Viltepso (viltolarsen) is an approved therapy developed by NS Pharma, with its parent company Nippon Shinyaku, to treat Duchenne muscular dystrophy (DMD) resulting from mutations amenable to exon 53 skipping.

Viltepso is administered at 80 mg/kg of body weight as an infusion into the bloodstream. Patients can choose to receive the weekly hourlong treatment, done by a healthcare professional, at home, at a hospital, or a treatment center.

The U.S. Food and Drug Administration gave Viltepso conditional approval on Aug. 12, 2020. This conditional approval is pending the results of the ongoing Phase 3 RACER53 trial (NCT04060199). 

What is DMD?

Duchenne is the most common form of muscular dystrophy — a group of genetic disorders characterized by progressive muscle weakness and wasting. It is caused by mutations in the DMD gene, which provides the instructions necessary to make a structural protein called dystrophin. Dystrophin plays a crucial role in muscle health; without it, each contraction damages muscles. People with the disease eventually lose the ability to walk and, eventually, to breathe without assistance.

The DMD gene resides on the X chromosome. Because males have only one X chromosome (inherited from the mother), DMD mostly affects boys. (Females have two X chromosomes — one from each parent — and the second can compensate for mutations in the DMD gene.)
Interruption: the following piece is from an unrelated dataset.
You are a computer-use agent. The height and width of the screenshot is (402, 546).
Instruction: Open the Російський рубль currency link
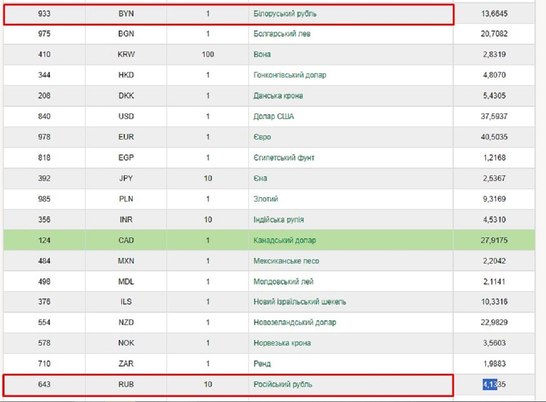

Most genes are made of so-called exons and introns. Exons are pieces of genetic material that encode for proteins. Introns are spacer regions that do not encode for proteins, they separate exons. To make a protein from a gene, cells make a temporary copy of the gene. This temporary copy is called messenger RNA or mRNA. The mRNA undergoes a process called splicing, in which cells remove introns and connect the exons together. The resulting mature mRNA molecule is then ready for cells to use as a template to make a protein.

In some DMD cases, certain regions of the DMD gene are missing. The remaining exons, as a result, do not fit together as they should when the introns are removed. This disrupts the coding sequence of the mRNA, and causes the cell to produce a non-functional dystrophin protein.

How does Viltepso work?

Viltepso contains an artificial piece of mRNA that masks exon 53, causing cells to “skip” this exon when they are making mature mRNA. This skip restores the so-called “reading frame” of the mRNA molecule. In other words, it ensures that the remaining exons fit together again, allowing a cell’s protein-making machinery to synthesize a shorter but working dystrophin protein.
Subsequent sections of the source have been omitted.